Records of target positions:
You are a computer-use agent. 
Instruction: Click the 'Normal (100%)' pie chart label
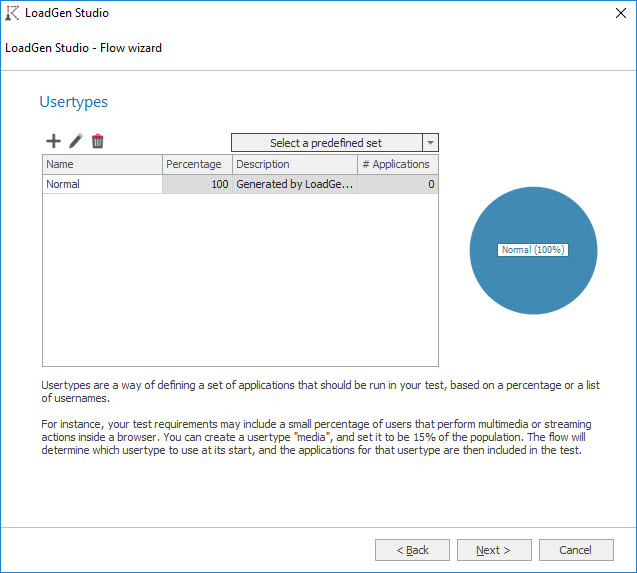click(x=533, y=250)
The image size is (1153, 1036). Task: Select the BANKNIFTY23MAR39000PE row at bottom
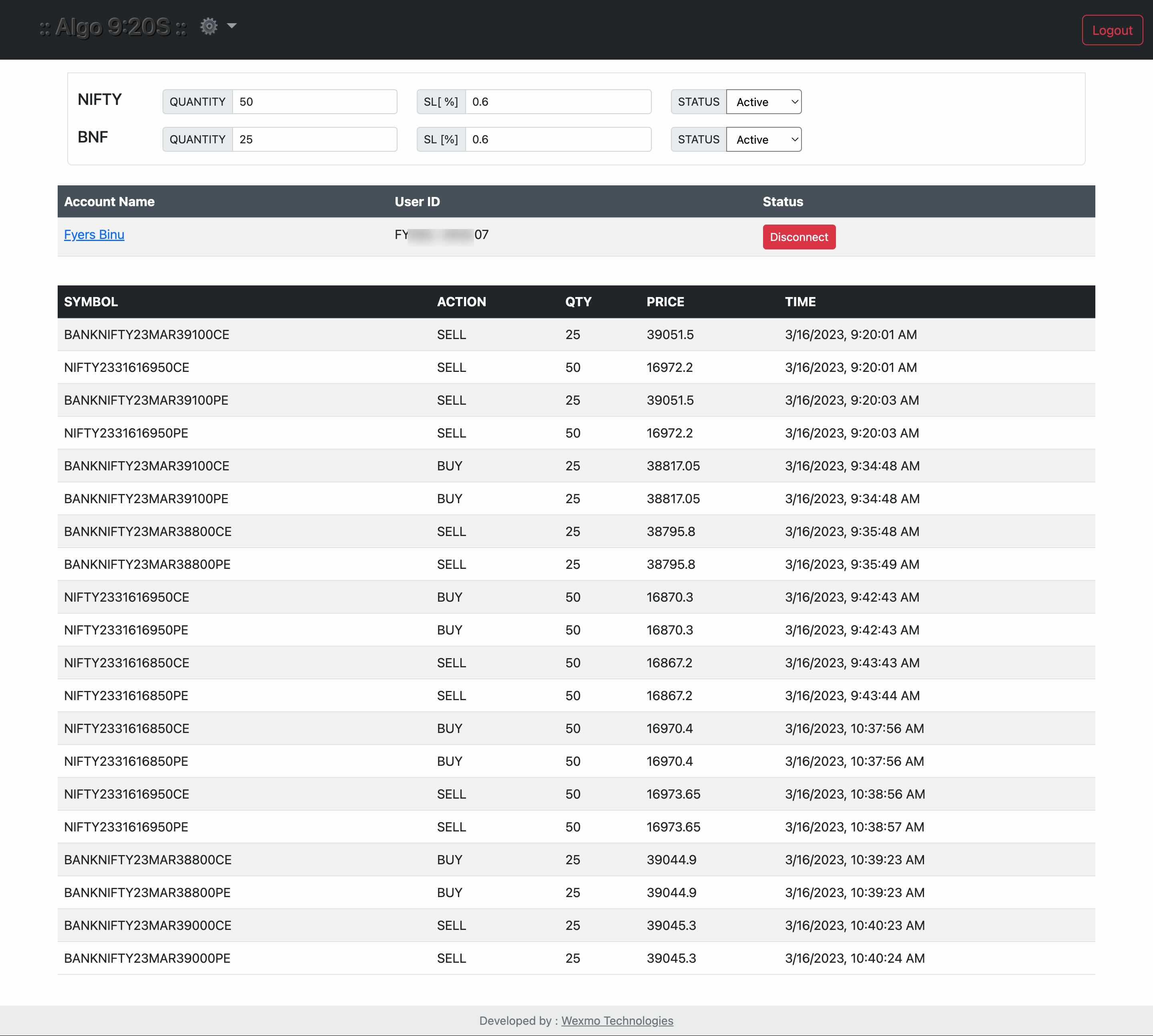147,958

Set exercise
Return every line of the records above verbatim, leaving out the pictures.

Answer to this task
You are a computer-use agent. 
Instruction: Click the 'Normal (100%)' pie chart label
click(x=533, y=250)
The image size is (1153, 1036). Task: Select the BANKNIFTY23MAR39000PE row at bottom
147,958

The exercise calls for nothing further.